Airlines like Qantas are ramping up Asian services to capitalise on the growth, encouraged by a surge in business travel.

For example, Qantas has come in over the top of its low-cost subsidiary Jetstar, which has been running a Melbourne-Tokyo (Narita) service four times a week leaving and arriving in Melbourne in the middle of the night to connect with domestic services in Tokyo, with a retimed daily service of its own aimed squarely at corporate customers.
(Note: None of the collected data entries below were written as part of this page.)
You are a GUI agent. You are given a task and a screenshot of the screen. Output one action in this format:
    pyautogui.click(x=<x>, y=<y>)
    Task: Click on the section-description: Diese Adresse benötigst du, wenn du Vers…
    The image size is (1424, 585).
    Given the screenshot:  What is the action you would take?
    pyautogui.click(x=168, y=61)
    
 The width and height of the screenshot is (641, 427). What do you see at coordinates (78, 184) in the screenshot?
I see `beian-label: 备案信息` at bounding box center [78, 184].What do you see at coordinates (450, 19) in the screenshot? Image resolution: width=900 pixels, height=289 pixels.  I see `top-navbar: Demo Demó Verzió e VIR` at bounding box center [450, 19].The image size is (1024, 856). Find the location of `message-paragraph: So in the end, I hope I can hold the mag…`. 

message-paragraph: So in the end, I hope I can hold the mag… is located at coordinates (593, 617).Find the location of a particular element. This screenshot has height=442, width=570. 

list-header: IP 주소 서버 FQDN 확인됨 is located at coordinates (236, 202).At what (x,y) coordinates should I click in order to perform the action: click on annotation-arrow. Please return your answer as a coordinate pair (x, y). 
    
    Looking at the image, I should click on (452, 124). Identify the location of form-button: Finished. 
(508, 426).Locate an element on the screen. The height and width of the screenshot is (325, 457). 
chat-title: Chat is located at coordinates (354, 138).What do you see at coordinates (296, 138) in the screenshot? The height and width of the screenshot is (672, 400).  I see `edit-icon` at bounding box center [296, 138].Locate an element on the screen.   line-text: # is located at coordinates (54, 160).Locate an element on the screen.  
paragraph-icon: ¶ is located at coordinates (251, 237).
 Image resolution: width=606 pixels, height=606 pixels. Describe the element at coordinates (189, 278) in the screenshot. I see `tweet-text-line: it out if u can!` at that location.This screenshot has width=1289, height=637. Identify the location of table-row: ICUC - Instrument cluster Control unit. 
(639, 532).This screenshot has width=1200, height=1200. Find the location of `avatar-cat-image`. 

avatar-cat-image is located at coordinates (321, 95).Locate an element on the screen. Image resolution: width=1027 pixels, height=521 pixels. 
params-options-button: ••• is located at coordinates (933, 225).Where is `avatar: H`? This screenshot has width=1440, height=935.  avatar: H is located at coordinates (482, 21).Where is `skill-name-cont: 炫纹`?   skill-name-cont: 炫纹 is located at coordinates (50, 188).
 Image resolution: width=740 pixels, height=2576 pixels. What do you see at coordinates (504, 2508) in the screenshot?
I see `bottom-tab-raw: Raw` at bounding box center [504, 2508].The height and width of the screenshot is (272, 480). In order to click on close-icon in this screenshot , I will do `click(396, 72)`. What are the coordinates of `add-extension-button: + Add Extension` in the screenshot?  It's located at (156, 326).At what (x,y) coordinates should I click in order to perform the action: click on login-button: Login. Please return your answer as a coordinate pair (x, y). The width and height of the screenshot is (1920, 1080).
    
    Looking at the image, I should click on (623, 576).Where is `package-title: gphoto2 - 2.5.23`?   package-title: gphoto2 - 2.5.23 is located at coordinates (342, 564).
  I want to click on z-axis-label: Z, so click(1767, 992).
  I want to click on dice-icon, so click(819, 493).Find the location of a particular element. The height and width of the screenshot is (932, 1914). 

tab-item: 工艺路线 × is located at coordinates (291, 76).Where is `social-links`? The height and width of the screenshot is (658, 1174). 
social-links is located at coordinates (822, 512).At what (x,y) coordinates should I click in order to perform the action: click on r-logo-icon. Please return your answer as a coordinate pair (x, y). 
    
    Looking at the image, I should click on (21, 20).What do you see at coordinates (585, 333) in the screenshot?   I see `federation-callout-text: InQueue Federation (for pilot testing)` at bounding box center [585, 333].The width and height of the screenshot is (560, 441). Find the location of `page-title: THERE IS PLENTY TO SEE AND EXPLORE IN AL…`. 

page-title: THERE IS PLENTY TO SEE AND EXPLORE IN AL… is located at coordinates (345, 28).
Jetstar will vacate the route at the end of the southern summer in February 2017.

The number of Japanese visitors to Australia increased by a whopping 17 per cent in 2015-16, while Australian travel to Japan increased by 24 per cent.

Qantas says that, after its decision in December 2015 to hand one of its two daily Sydney-Los Angeles flights to alliance partner American Airlines' Boeing 777-300ERs and launch six weekly 747 services between Sydney and San Francisco, the focus of the airline's strategy has shifted to Asia, where 75 per cent of its new seating capacity was deployed in 2015-16.

"Aviation's one of the few industries that consistently bring down prices and there are some especially good international fares out there at the moment in a competitive market," a Qantas spokesman told AirlineRatings.com. "The focus for Qantas is on growing in markets like Asia where there's strong demand, extending our overall network with partners like American Airlines and making sure our customers are seeing the benefits of our transformation program – whether it's in the form of good prices or investment in aircraft, lounges and technology."

Ironically, there's been little low fares action on what has often been  the world's superhighway for cheap air travel, the North Atlantic between Europe and the USA.

While established low-cost airlines on both sides of the Atlantic, such as JetBlue, Southwest, Ryanair and easyJet, have shown little interest in starting transcontinental services, it has been left to low-cost long-haul specialist Norwegian Air Shuttle to develop what low-fares pioneers like Sir Freddie Laker started in the 1960s.

It's still rare to find trans-Atlantic fares under $US500 return, even on Norwegian's initial services between Europe and America, which it began in 2012.
In the face of an onslaught of protectionist rhetoric from airlines and unions on both sides of the Atlantic, Norwegian has struggled to get operating approvals for some of its regional subsidiaries from the US Department of Transport.

Nevertheless, the airline is hoping to be able to begin flying between low-cost US airports, such as Westchester, 50 kilometres north of New York City, and European destinations from 2017, with headline fares starting at $US69 one way.

Norwegian plans to access such small airports with a new long-range version of Airbus's biggest narrowbody plane, the 220-seat A321LR, which can fly routes as long as 6000 kilometres, which, until now, have required bigger, heavier widebody jets.